Re: making the queue_type attribute read only, was: Re: tag handling refactor V2

Christoph Hellwig <hch@xxxxxxxxxxxxx> · Thu, 13 Nov 2014 03:28:30 -0800

On Thu, Nov 13, 2014 at 12:33:41AM +0000, Elliott, Robert (Server Storage) wrote:
> A queue_type of "none" disables the SCSI midlayer automatic queue depth
> adjustments based on TASK SET FULL vs. other status values, while
> "simple" enables them.  That's the feature where TASK SET FULL reception
> causes the queue depth to be lowered, while several GOOD status values
> in a row causes it to be increased.

That's not what it's supposed to do, and I faily to see how it would do
that.  Pick a random change_queue_type implementation before my patch:

static int
lpfc_change_queue_type(struct scsi_device *sdev, int tag_type)
{
	if (sdev->tagged_supported) {
		scsi_set_tag_type(sdev, tag_type);
		if (tag_type)
			scsi_activate_tcq(sdev, sdev->queue_depth);
		else
			scsi_deactivate_tcq(sdev, sdev->queue_depth);
	} else
		tag_type = 0;

	return tag_type;
}

So if sdev->tagged_supported is not set it's literally a no-op.
Else if we want to move to none we first do the scsi_set_tag_type call
which ends up setting sdev->ordered_tags and sdev->simple_tags to 0.
Then we call scsi_deactivate_tcq which for a non-mq devices calls
calls blk_queue_free_tags which just clears the QUEUE_FLAG_QUEUED
flag, which causes the block layer to not generated tags anymore, and
causes blk_rq_tagged to be false for every request submitted after
this point.
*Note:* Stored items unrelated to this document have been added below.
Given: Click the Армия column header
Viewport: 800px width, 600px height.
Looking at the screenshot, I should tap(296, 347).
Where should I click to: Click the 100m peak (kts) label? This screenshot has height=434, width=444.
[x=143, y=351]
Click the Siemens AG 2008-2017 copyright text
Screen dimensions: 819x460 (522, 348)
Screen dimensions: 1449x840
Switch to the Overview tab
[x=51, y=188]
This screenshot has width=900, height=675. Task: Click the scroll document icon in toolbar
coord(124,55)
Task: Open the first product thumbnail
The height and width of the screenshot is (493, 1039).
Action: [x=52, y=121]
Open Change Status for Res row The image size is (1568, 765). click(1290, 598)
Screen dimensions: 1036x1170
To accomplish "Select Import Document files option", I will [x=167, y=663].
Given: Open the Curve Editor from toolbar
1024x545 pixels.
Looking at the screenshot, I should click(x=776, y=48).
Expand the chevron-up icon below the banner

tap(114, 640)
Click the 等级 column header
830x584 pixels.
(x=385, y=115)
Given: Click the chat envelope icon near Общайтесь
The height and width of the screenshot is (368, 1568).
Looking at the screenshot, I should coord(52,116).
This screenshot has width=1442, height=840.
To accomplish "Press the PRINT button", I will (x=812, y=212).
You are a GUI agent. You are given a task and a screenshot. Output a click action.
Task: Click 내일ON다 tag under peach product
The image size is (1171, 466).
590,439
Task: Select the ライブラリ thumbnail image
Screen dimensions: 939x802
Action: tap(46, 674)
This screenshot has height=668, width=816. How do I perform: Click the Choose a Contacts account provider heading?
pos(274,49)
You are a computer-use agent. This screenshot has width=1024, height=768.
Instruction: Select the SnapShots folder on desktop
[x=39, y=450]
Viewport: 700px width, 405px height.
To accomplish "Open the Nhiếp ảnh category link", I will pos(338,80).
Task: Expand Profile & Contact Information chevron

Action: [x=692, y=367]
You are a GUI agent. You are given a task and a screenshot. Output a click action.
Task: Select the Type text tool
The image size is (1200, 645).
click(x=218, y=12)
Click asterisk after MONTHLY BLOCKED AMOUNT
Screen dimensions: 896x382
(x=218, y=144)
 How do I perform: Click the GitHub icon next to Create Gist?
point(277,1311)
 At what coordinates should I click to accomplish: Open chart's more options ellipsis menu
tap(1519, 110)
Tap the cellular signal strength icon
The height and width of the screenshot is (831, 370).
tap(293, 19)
I then also calls scsi_adjust_queue_depth which clears
sdev->ordered_tags and sdev->simple_tags a second time, but otherwise is
a no-op as we pass in the current depth.

Can you explain in what exact scenario you used the attribute to disable
the queue full tracking? 

> That logic doesn't work very well right now, so that sysfs file
> might be the best way to keep controlling the automatic adjustment
> feature even if it no longer controls whether tags exist.

I'd rather introduce a sysfs attribute to control that specific behavior
instead of reling on weird accidental side effects.

> One problem is it adjusts the queue depths for all devices sharing
> the same target number; we talked about letting the host choose
> the policy (http://marc.info/?l=linux-scsi&m=140440001619574&w=2).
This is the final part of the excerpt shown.